### Task
Which lines below contain the word "size"? Copy each of them.

(Stored data)
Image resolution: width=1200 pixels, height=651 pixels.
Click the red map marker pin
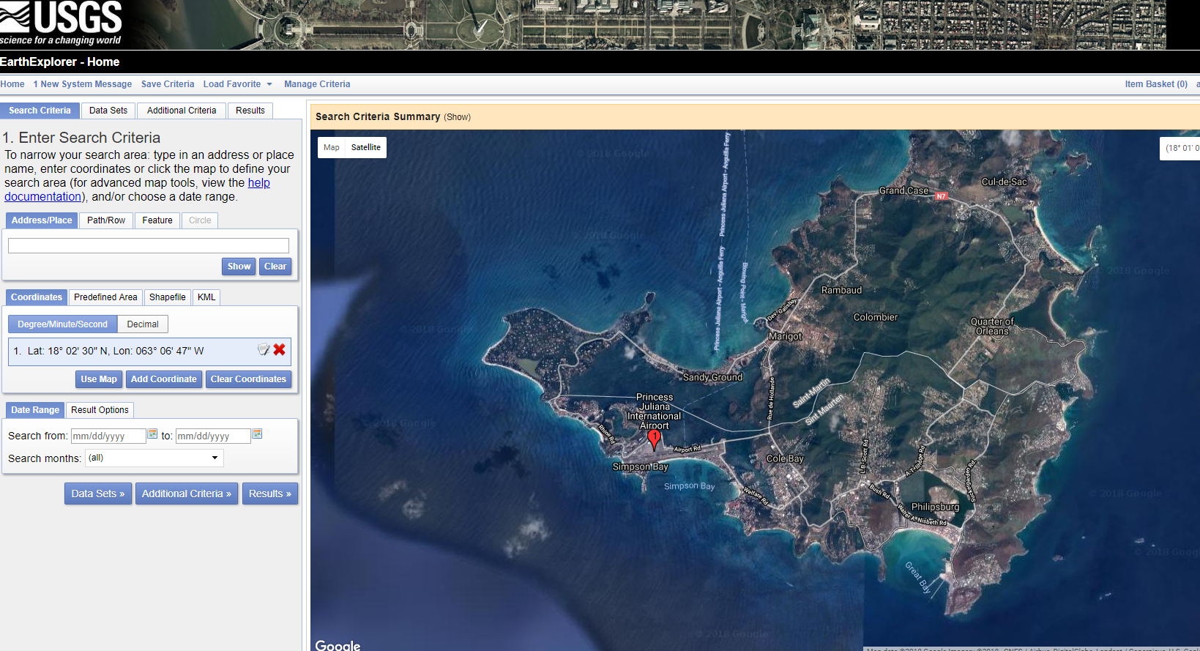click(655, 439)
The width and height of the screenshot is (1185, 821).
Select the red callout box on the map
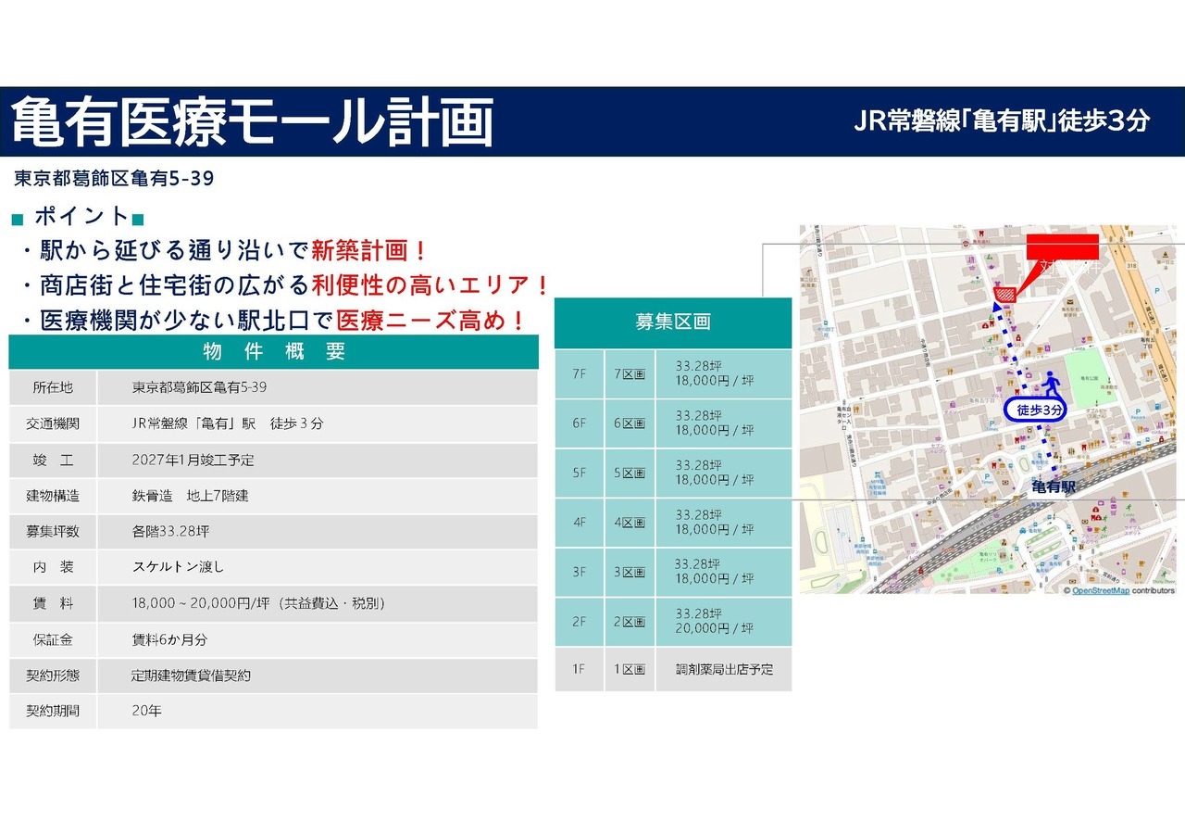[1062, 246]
* * *
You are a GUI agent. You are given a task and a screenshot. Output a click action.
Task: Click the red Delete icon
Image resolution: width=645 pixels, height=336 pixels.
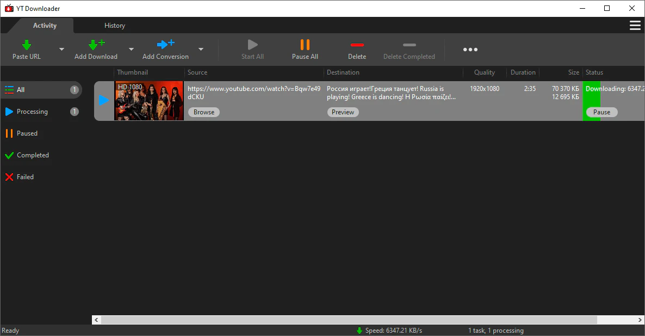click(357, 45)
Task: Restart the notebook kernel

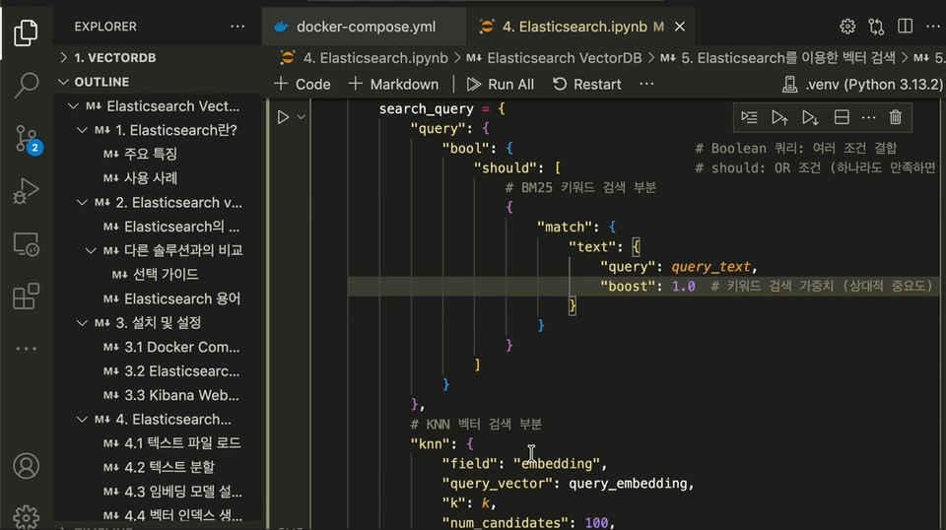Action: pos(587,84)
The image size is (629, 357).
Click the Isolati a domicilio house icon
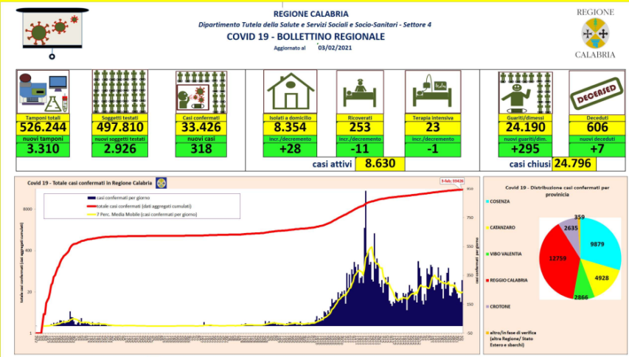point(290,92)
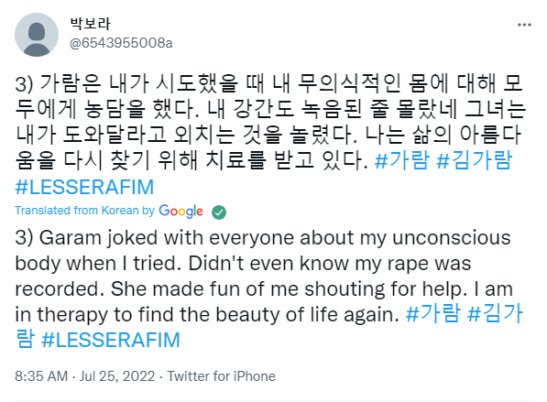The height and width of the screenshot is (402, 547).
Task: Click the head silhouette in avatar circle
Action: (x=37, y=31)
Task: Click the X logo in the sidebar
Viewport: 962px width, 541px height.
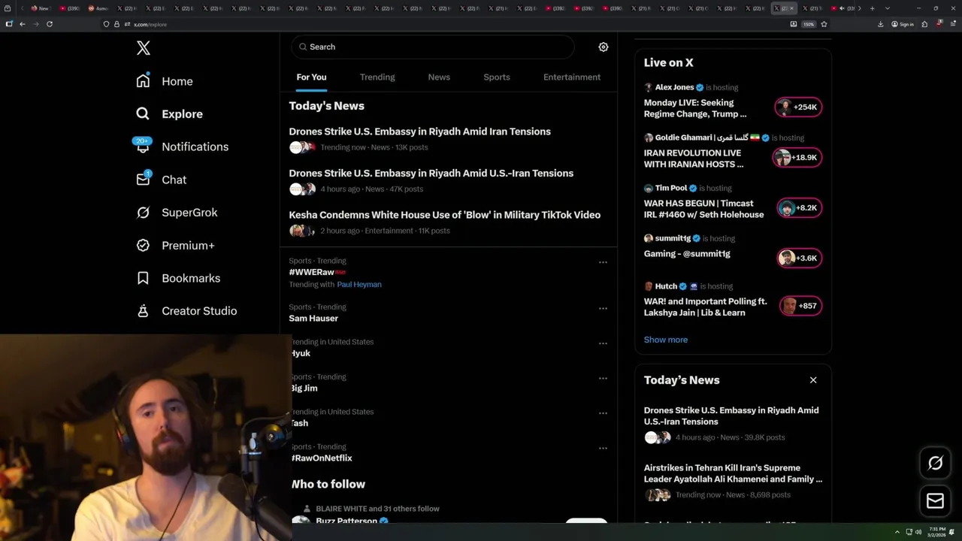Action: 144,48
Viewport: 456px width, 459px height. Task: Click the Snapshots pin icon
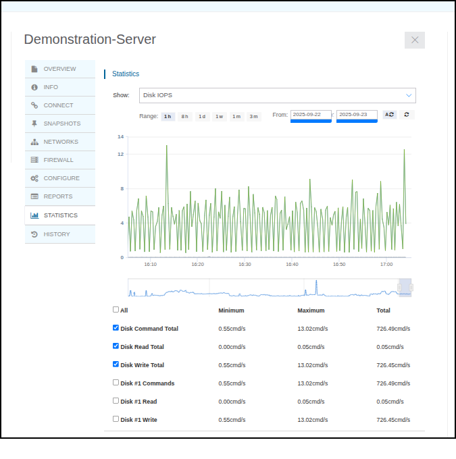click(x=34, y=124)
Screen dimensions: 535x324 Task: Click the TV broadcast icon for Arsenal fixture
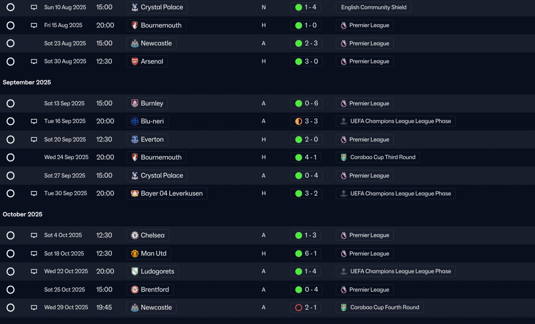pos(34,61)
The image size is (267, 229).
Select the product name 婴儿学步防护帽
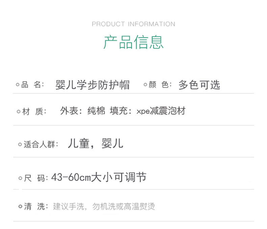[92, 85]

### Expected answer
The image size is (629, 357).
The image size is (267, 229).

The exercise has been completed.